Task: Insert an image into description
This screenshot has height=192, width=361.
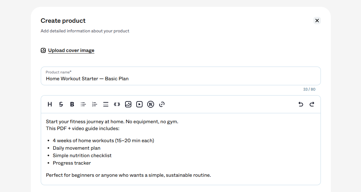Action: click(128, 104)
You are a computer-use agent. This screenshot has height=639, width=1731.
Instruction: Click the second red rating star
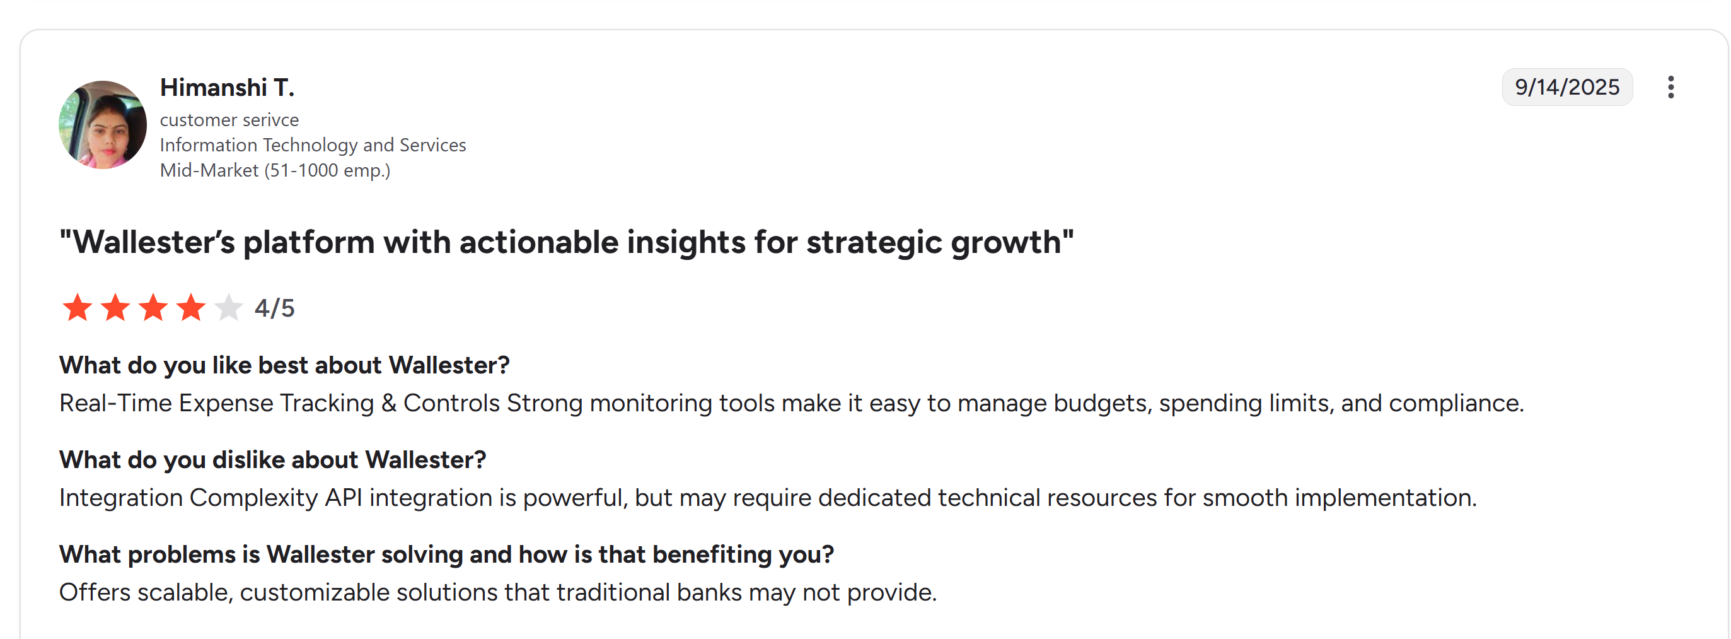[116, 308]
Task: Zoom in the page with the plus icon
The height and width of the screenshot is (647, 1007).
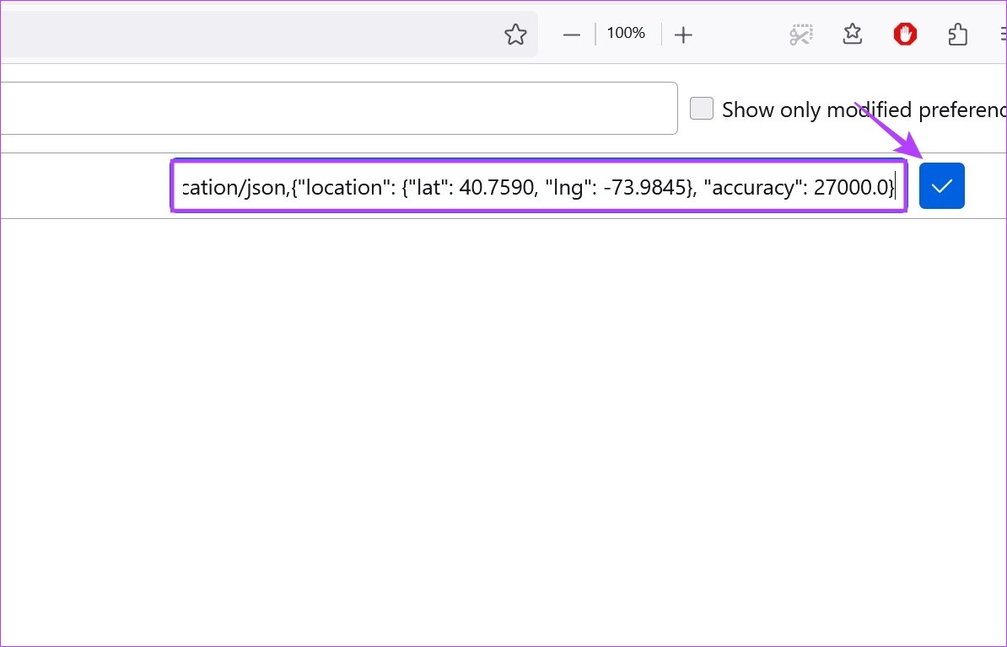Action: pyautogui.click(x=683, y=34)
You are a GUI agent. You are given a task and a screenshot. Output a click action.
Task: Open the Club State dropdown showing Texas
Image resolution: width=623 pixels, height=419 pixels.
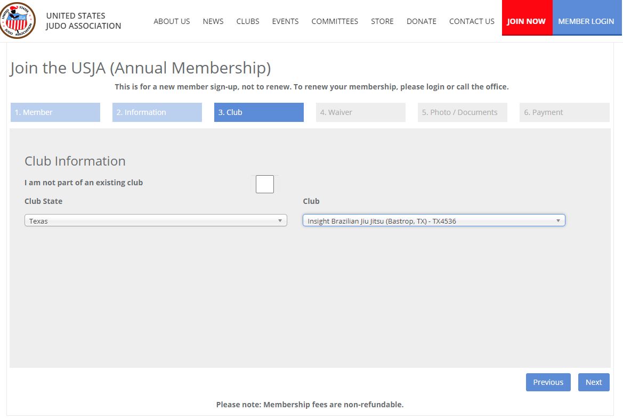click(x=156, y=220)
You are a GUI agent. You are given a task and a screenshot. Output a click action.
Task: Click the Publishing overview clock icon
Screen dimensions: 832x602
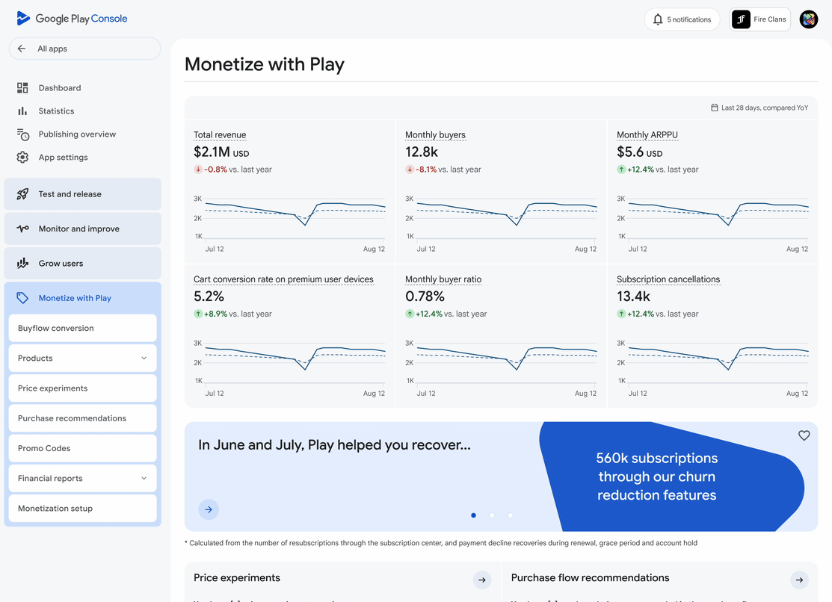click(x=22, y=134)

------------

Write out exactly, and only, the lines running from the line with "Task: Click the" to the last line above, both included, with all pictures omitted.

_Result_
Task: Click the Publishing overview clock icon
Screen dimensions: 832x602
click(x=22, y=134)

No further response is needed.